Genetic code expansion and photocross-linking identify different β-arrestin binding modes to the angiotensin II type 1 receptor

The angiotensin II (AngII) type 1 receptor (AT1R) is a member of the G protein–coupled receptor (GPCR) family and binds β-arrestins (β-arrs), which regulate AT1R signaling and trafficking. These processes can be biased by different ligands or mutations in the AGTR1 gene. As for many GPCRs, the exact details for AT1R–β-arr interactions driven by AngII or β-arr–biased ligands remain largely unknown. Here, we used the amber-suppression technology to site-specifically introduce the unnatural amino acid (UAA) p-azido-l-phenylalanine (azF) into the intracellular loops (ICLs) and the C-tail of AT1R. Our goal was to generate competent photoreactive receptors that can be cross-linked to β-arrs in cells. We performed UV-mediated photolysis of 25 different azF-labeled AT1Rs to cross-link β-arr1 to AngII-bound receptors, enabling us to map important contact sites in the C-tail and in the ICL2 and ICL3 of the receptor.

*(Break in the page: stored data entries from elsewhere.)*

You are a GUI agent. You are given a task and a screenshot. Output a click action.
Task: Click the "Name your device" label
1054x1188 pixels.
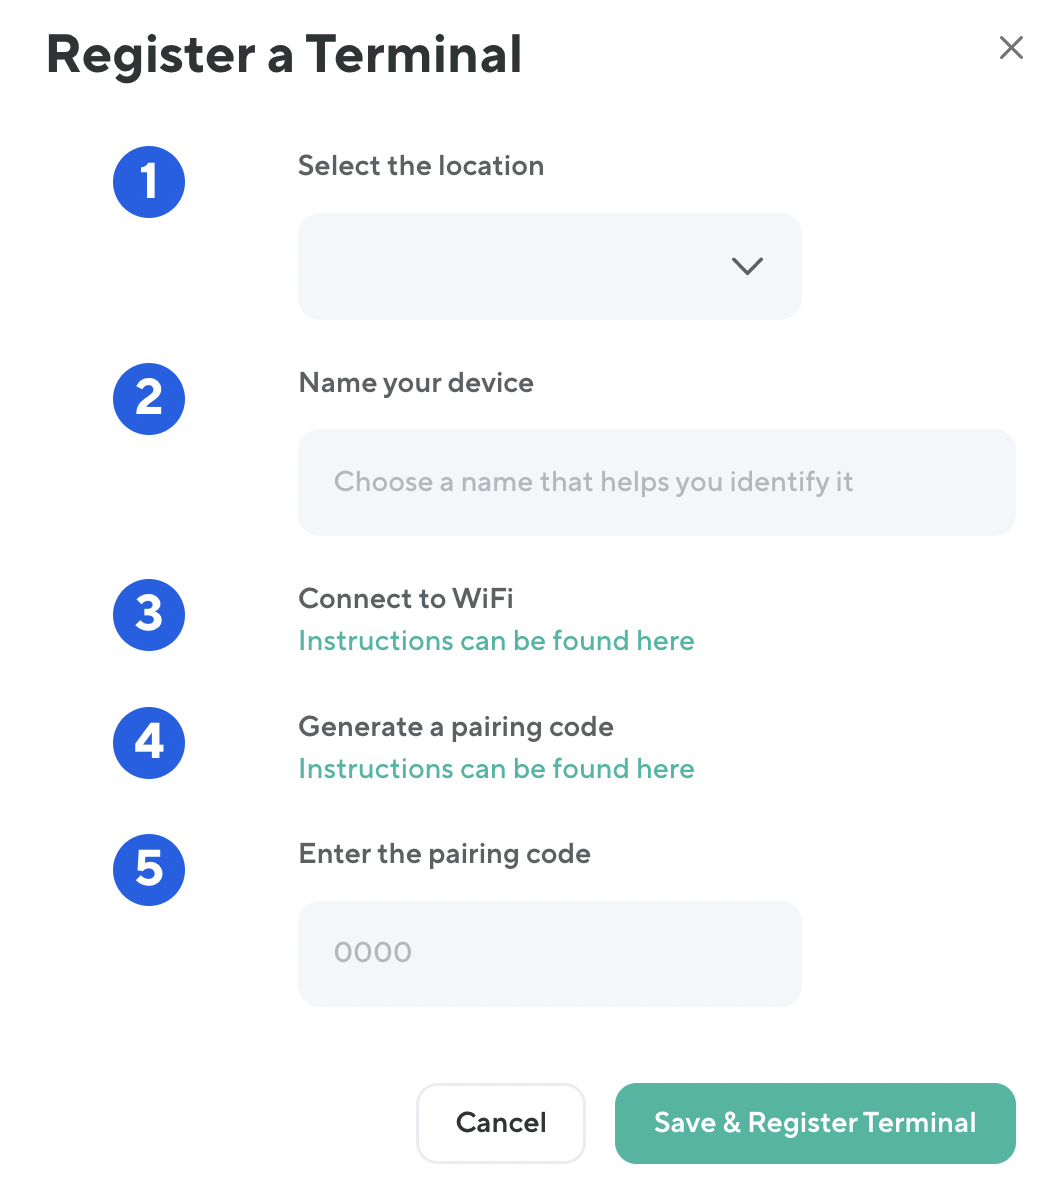click(416, 383)
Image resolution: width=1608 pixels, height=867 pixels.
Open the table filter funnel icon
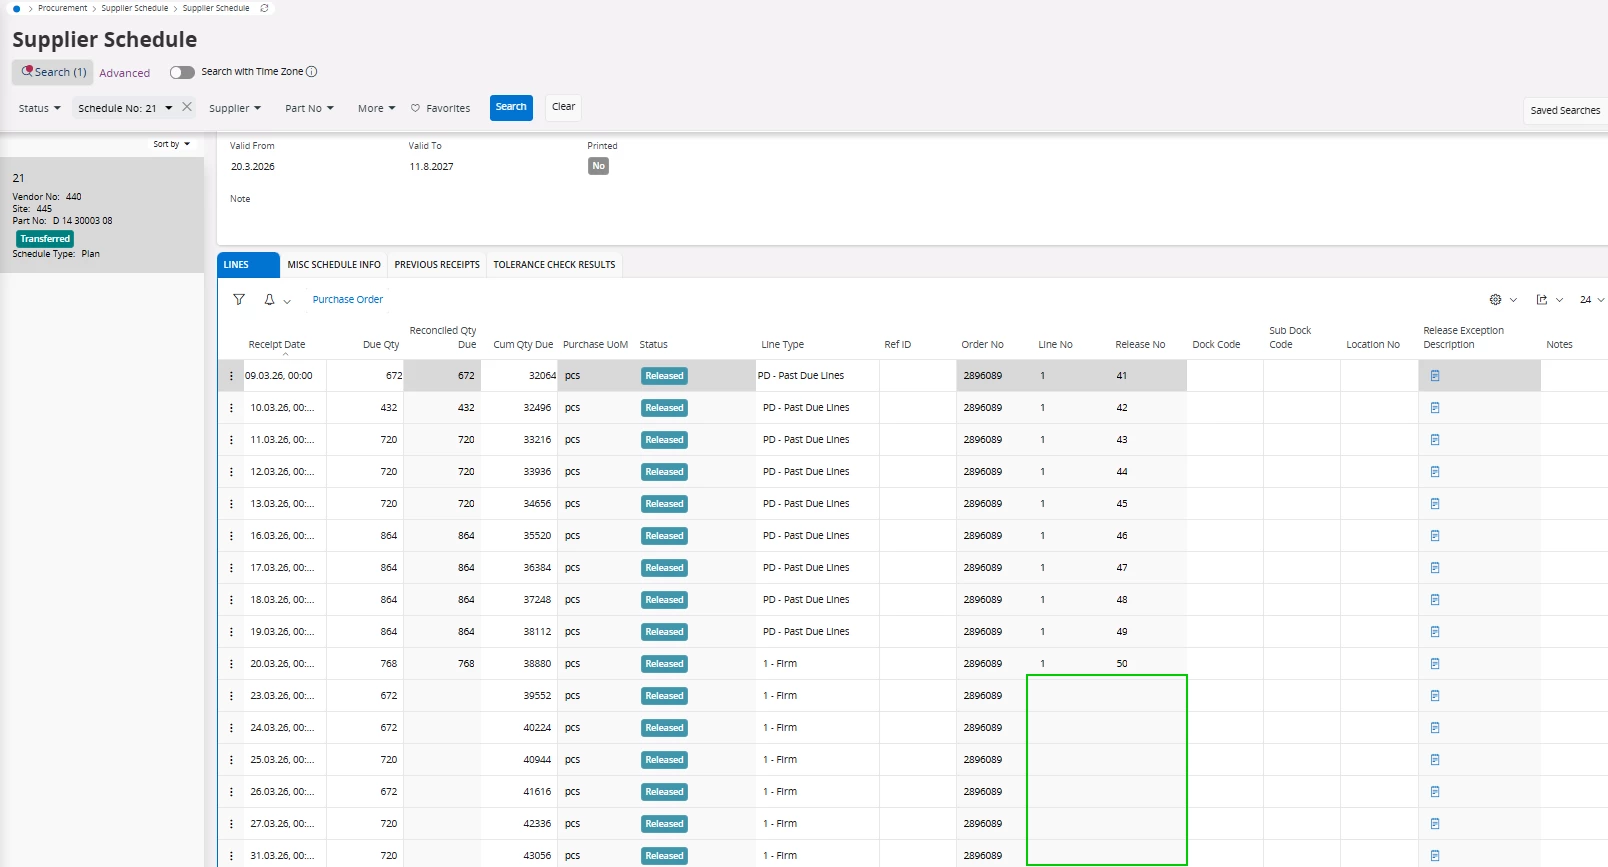[239, 299]
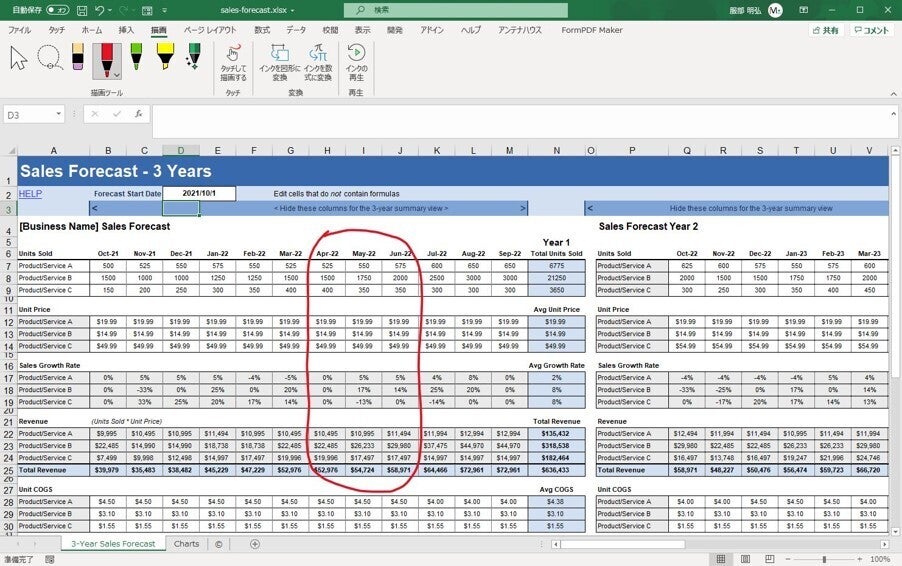Expand the Name Box dropdown
The height and width of the screenshot is (566, 902).
(59, 115)
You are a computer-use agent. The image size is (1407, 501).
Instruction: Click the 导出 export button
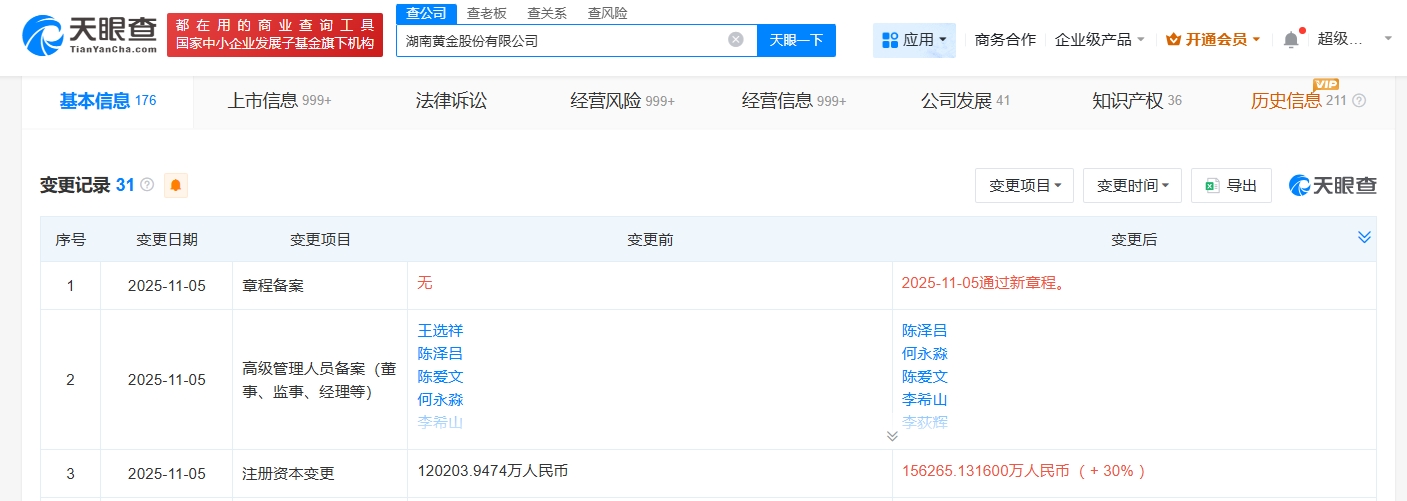click(x=1231, y=185)
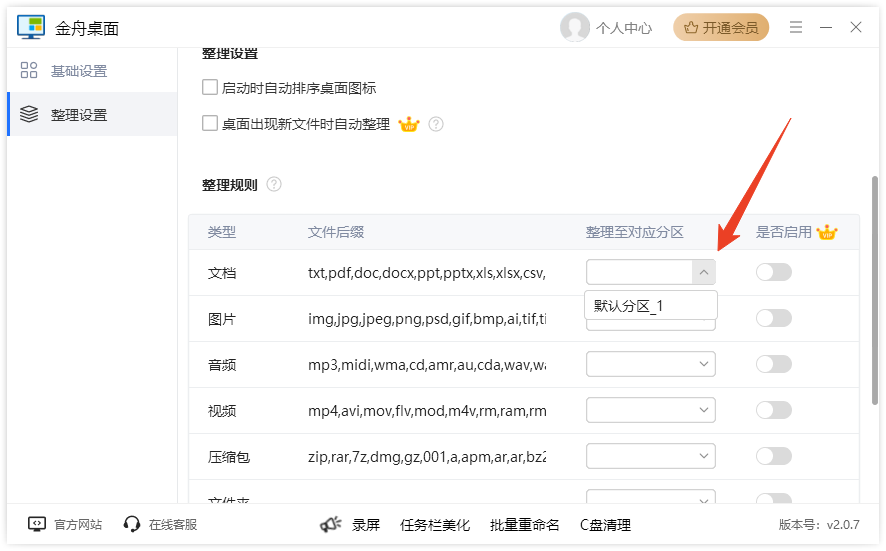Click the 开通会员 button
This screenshot has width=886, height=551.
[721, 28]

The extent of AT1R–β-arr1 cross-linking among azF-labeled receptors differed, revealing variability in β-arr's contact mode with the different AT1R domains. Moreover, the signature of ligated AT1R–β-arr complexes from a subset of azF-labeled receptors also differed between AngII and β-arr–biased ligand stimulation of receptors and between azF-labeled AT1R bearing and that lacking a bias signaling mutation. These observations further implied distinct interaction modalities of the AT1R–β-arr1 complex in biased signaling conditions. Our findings demonstrate that this photocross-linking approach is useful for understanding GPCR–β-arr complexes in different activation states and could be extended to study other protein–protein interactions in cells.